Je m'appelle Emil Bustamante
Publié le 26 Septembre 2017
Par: Marylena Bustamante Ortíz
J'ai 32 ans, je suis marié et père de cette fille et d'une autre qui est en route. J'ai obtenu mon diplôme d'expert agronome, mais aussi de vétérinaire et de sociologue rural. J'ai étudié à l'Université de San Carlos et à l'Université Nationale du Costa Rica. Je travaille comme professeur d'université et fonctionnaire de l'USAC.
L'un de mes métiers les plus agréables est celui du partage des connaissances avec les éleveurs de petits animaux d'élevage: moutons, chèvres, cochons, poulets, poules, dindons et autres... Mon travail est d'enseigner comment soigner et optimiser les animaux, afin que les gens de la campagne puissent améliorer leur vie. J'ai toujours voulu que les Guatémaltèques puissent grandir et vivre plus et mieux...
En tant que professeur, j'accompagne de jeunes étudiants dans leurs voyages d'apprentissage au Guatemala, en particulier dans les hautes terres, Huehuetenango, Quiché et Las Verapaces.
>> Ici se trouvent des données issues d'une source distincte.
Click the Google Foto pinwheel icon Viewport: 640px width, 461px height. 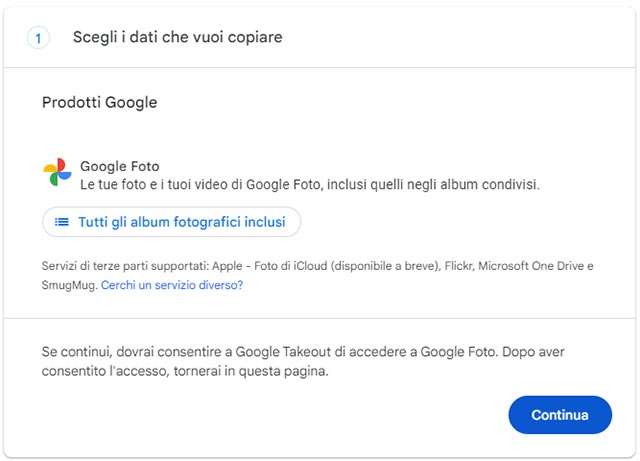[x=57, y=172]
Dans ces voyages, je les accompagne pour connaître notre réalité, afin que'ils puissent voir comment la plupart des Guatémaltèques luttent pour survivre. Dès le début, j'ai découvert l'inégalité offensive avec laquelle notre société est liée, sa misère matérielle en contraste avec sa richesse culturelle et spirituelle.
J'ai étudié et je me suis préparé à servir mon pays, mais j'ai vite découvert l'injustice et l'impossibilité de trouver un moyen pacifique de le changer.
J'ai rejoint le militantisme révolutionnaire en tant que scientifique et intellectuel; mes armes étaient l'enseignement de la science, le dialogue et la rébellion.
Depuis le 13 février 1982, j'ai été arrêté et fait disparaître par l'armée du gouvernement de Fernando Romeo Lucas García. J'ai été torturé et condamné sans procès ni aucune défense. J'ai finalement été tué et mon corps, comme des milliers d'autres Guatémaltèques, a été caché de façon à ce qu'aucun de ceux qui m'aiment ne retrouve mes restes.
On dit que j'ai été vu vivant, bien que brutalement torturé, dans le quartier général de Matamoros le 23 mars de la même année, le jour où Efraín Ríos Montt a attaqué le pouvoir avec la modalité du triumvirat, et qui restera dans l'histoire comme le plus grand génocide que le Guatemala et l'Amérique latine aient jamais connu.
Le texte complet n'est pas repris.